No easily-accessible internet service for the last week has attributed to the silence here. But now I want to share one of my favourite readings of the season. Thanks to aunts and uncles with good music taste, I grew up listening to “Christmas in Velvet.” I still love the swoopy, vibrant arrangments. Every time I hear “What A Merry Christmas Party!” I want to grin like a child. This is the very effective reading they include with “The First Noel.” It takes great poetic license, and I love it.

Back in the throne room of heaven plans were being made to announce the birth of God’s son. Michael the archangel had just finished describing his display of heavenly comets and falling stars. Gabriel went on with his musical plans, a great angelic choir of tens of thousands of voices tuned with heaven’s finest and latest harmonies, ready to serenade the earth.

God interrupted the conversation. “No,” He said, “That’s not really what I had in mind. I planned a small gathering in Bethlehem, actually. We don’t need all the trimmings.”

“But, oh, my stars!” said Michael. “What will I do with them?”

“And my music?” Gabriel added.

Just then, Jesus stepped through the pearly gates and out onto the red carpet of Time. He started down the stairway of stars.

Michael pled, “Father, let us do something! He can’t go unannounced!”

“Well, alright,” God said. “Gabriel: a few angels. Michael: just…one star.”

–source unknown, narrated in “Christmas in Velvet” by Derrik Johnson and The Regeneration

Today’s Slice: The Storyteller

This evening I wept to read “The Storyteller” on today’s Slice of Infinity. It moved me deeply because I believe in the power of story–am overwhelmed with it really, because all my life I will be plumbing its depths–remember how other storytellers have influenced me, and tremble to think I can tell stories that influence others.

I loooove hearing from readers of my book. It happened yesterday again, (and I cried again. )I hear that there are some who don’t like my book, but that is second-hand information; no one has said it to my face. It is cowardly not to confront the author if you don’t like the author’s message–but I digress.

Back to sharing stories: it is in sharing my story that others honor me by sharing theirs. Then this interesting synergy takes place: we are both richer for having shared. Aren’t we richer for knowing and hearing the greatest Storyteller in the universe? I am going to spend my life and eternity sitting at His feet, listening to His stories.

My new words

One of my life mottoes is: I’d rather reveal my ignorance than keep it.

Lately I learned that I was pronouncing two words wrong, and I was delighted to know how to say them correctly. Those words were Spokane as in a city in Washington state and shitake as in mushrooms. I love it! I love not revealing my ignorance about those words ever again.

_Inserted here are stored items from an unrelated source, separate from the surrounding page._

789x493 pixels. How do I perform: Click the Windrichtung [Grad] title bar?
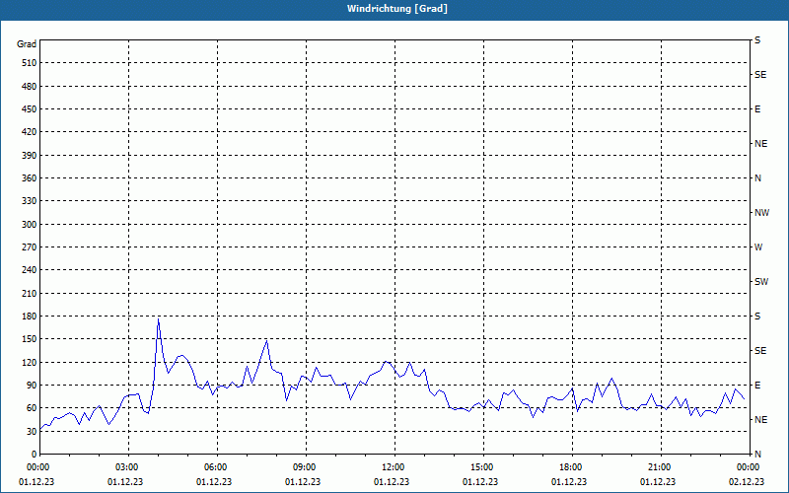pyautogui.click(x=395, y=9)
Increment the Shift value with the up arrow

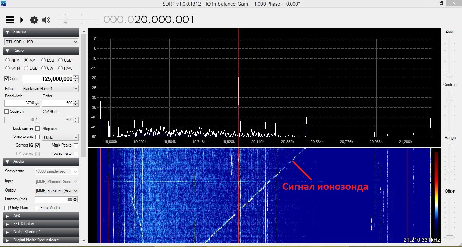76,77
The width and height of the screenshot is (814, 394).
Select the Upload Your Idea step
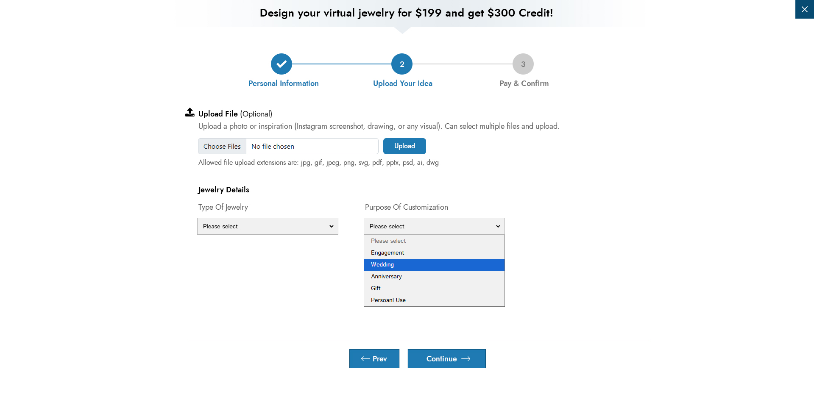tap(402, 83)
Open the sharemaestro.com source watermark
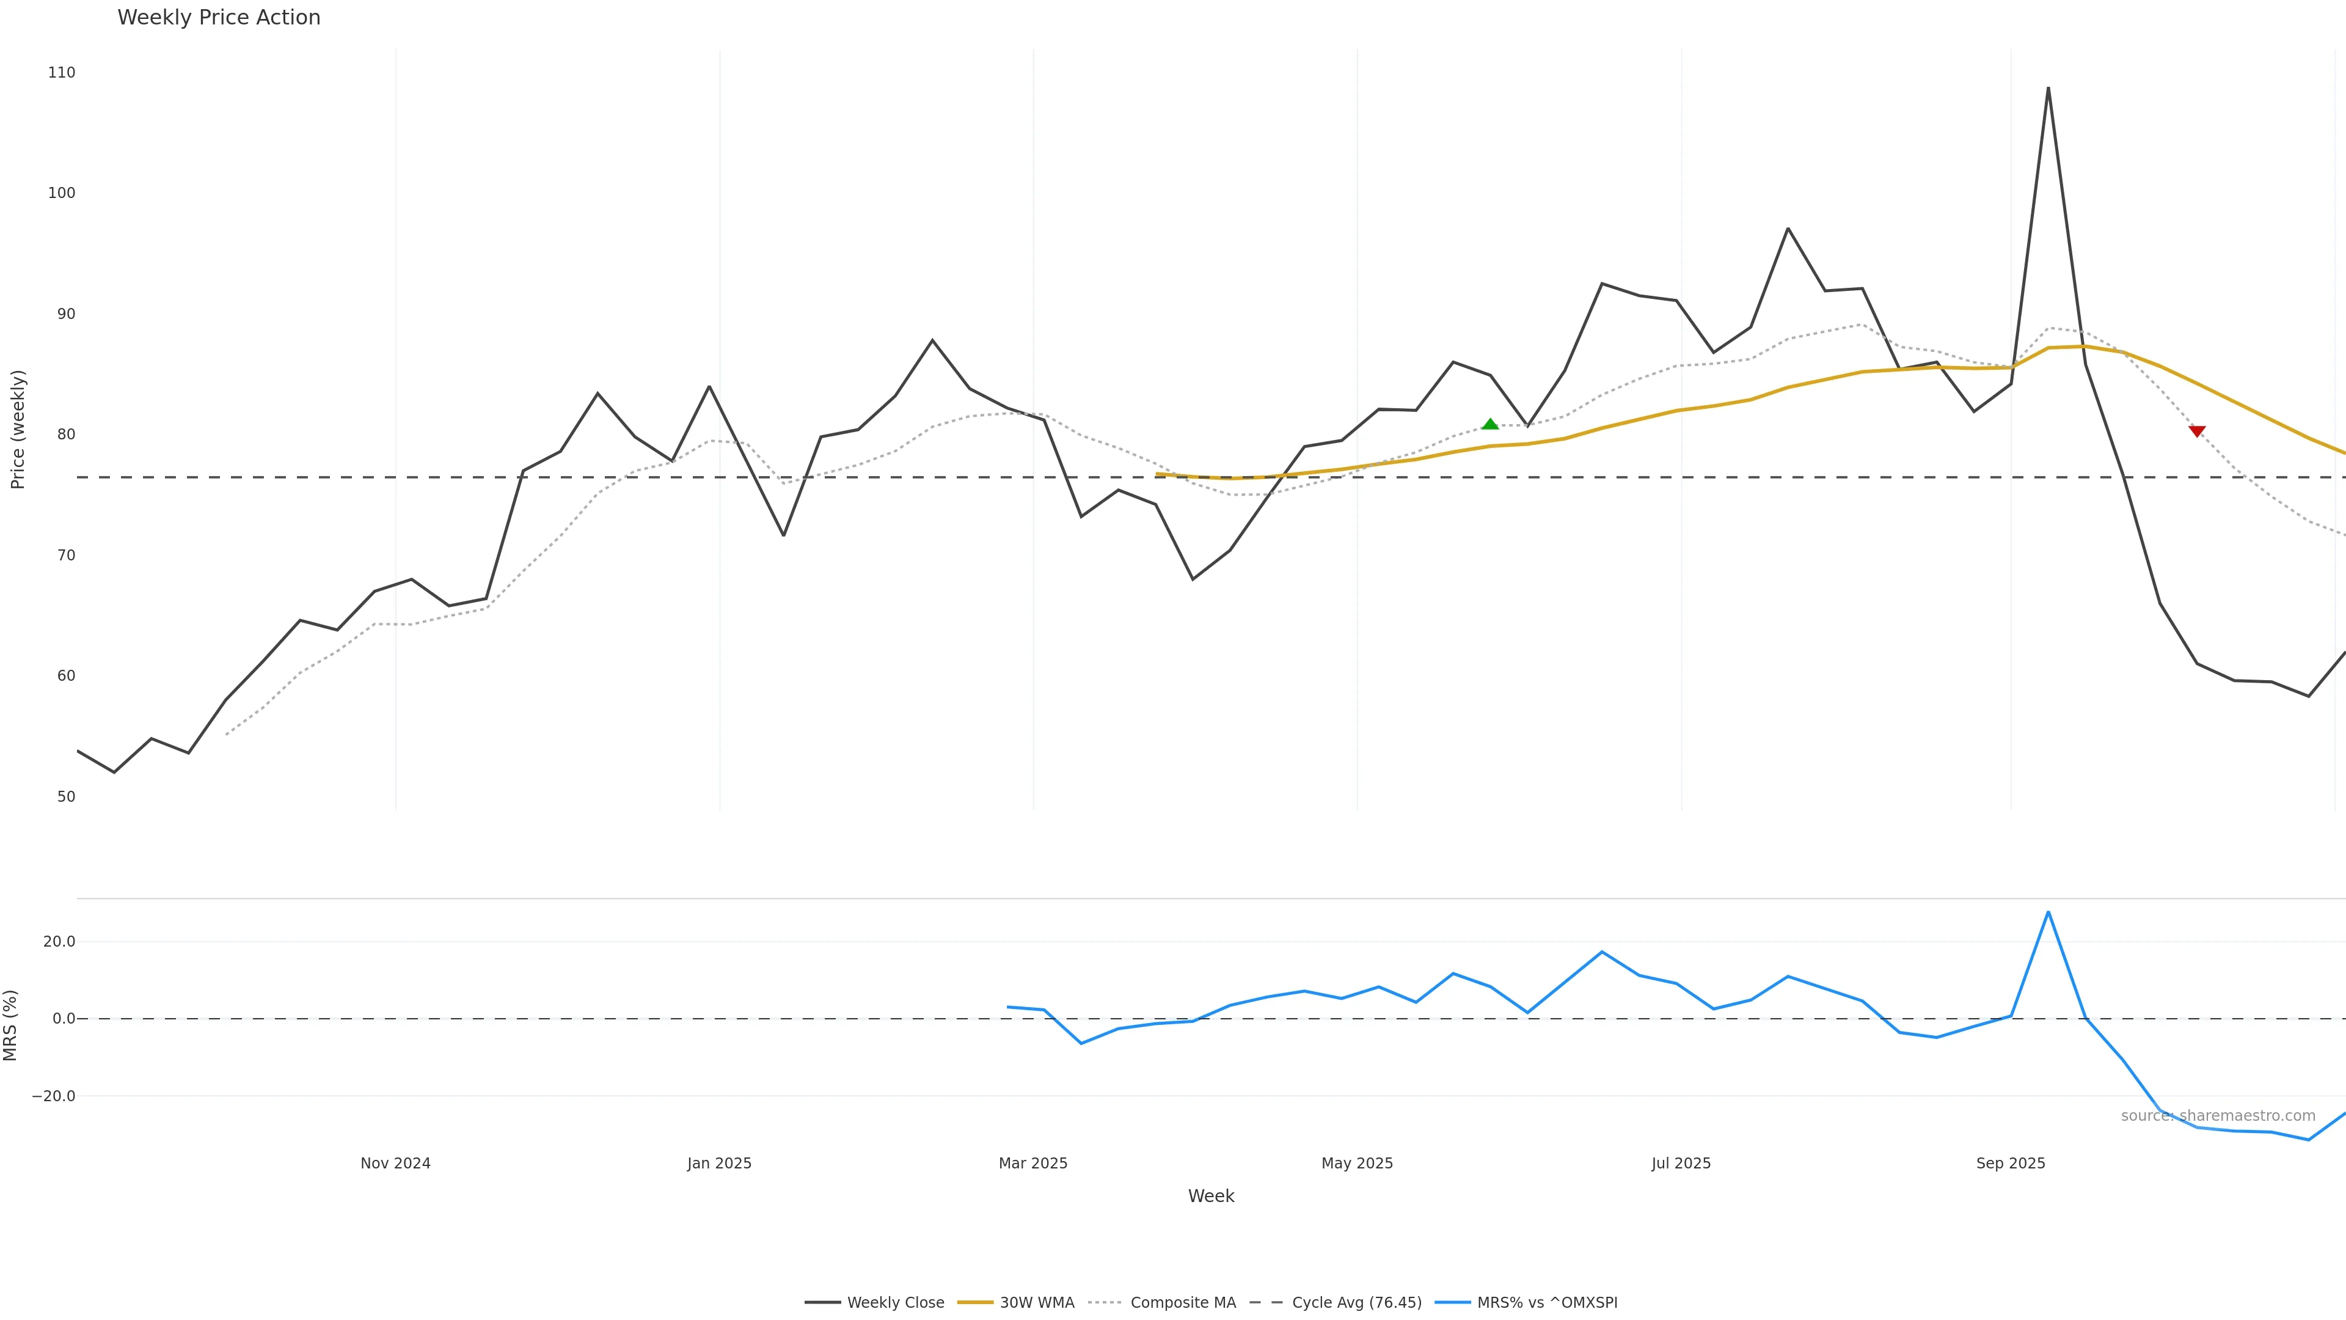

Bad grammar and bad spelling are both a pain to witness. But I think that hearing mispronounced words is most painful of all. When you don’t know how to use a certain word, you can (almost) always substitute it with another. But when you mispronounce the word you chose to use, it’s more distracting than using the wrong word.

So says she who speaks far more than might be wise, and frequently reveals her ignorance in the process.